Categorization
Custom Column Categorizations are used to add logical groupings of data based on either the data, query results or user selections. By creating a logical categorization of data in hierarchy column (metric or non-metric), the engine effectively adds a new virtual column to the data model that represents a new way to slice, dice and view query results. These columns generally use mathematical or machine learning algorithms to generate the classifications based on the context of the current query (when they are invoked in Discover) - so they are often "contextually driven". Different column data types dictate which categorization options are available and "Geo Boundaries" categorization is triggered by user interactions in bubble maps only.
Note: Custom Columns allow the user to add granular logic to an existing model. This functionality is not available on MS OLAP, Tabular and SAP BW cubes and models since this is not possible on a predefined model framework
Custom Column Categorization Types
Context Sensitive
Context sensitive categorizations use the existing query values to determine the categories.
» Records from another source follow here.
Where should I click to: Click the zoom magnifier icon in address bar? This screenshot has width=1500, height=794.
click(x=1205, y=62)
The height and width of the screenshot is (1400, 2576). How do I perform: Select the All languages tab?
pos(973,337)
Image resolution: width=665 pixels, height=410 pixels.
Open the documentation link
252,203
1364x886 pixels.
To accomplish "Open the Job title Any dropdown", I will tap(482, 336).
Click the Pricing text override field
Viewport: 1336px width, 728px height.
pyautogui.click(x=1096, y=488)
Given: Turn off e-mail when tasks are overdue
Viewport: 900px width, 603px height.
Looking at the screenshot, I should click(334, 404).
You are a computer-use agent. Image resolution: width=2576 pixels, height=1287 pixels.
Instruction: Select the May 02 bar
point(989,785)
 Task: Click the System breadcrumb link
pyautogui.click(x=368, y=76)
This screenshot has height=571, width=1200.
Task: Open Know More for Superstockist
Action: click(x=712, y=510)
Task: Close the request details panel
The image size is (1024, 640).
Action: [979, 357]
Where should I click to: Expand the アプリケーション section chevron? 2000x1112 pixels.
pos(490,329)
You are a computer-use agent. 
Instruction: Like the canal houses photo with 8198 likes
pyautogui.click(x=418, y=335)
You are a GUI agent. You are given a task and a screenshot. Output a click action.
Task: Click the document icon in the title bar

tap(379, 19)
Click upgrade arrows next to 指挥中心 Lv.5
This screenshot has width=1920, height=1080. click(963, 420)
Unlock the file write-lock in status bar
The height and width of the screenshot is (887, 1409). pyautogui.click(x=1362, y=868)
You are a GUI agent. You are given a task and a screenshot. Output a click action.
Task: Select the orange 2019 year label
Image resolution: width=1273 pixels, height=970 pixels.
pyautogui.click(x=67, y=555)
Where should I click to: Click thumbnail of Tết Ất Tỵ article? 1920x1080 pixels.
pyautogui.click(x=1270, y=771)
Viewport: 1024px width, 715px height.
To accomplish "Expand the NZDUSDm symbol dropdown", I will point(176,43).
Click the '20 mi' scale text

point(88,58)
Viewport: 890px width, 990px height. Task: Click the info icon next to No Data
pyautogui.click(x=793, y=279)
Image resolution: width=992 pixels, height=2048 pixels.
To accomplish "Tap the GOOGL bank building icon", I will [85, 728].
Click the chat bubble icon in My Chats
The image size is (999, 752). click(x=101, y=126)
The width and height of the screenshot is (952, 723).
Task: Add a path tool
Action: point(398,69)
Once generated, these then remain fixed regardless of subsequent changes to the query.
Outlier
Outliers mathematically resolves which data points in the chosen measure of the query are statistical outliers and flags all points as "in" and "out". The logic uses simple standard deviation to determine the "ins" and "outs" and creates a new custom column that can be re-used in different parts of the query.
The outlier logic is only available on values or measures. It cannot be applied to hierarchies. As described, the calculation is based on the existing data points in the current query. Once determined, the outlier flags remain static regardless of any subsequent changes to the query.
- The more advanced outlier options can be found in advanced query tools in the query ribbon, which also includes a more in-depth explanation of the outlier logic used.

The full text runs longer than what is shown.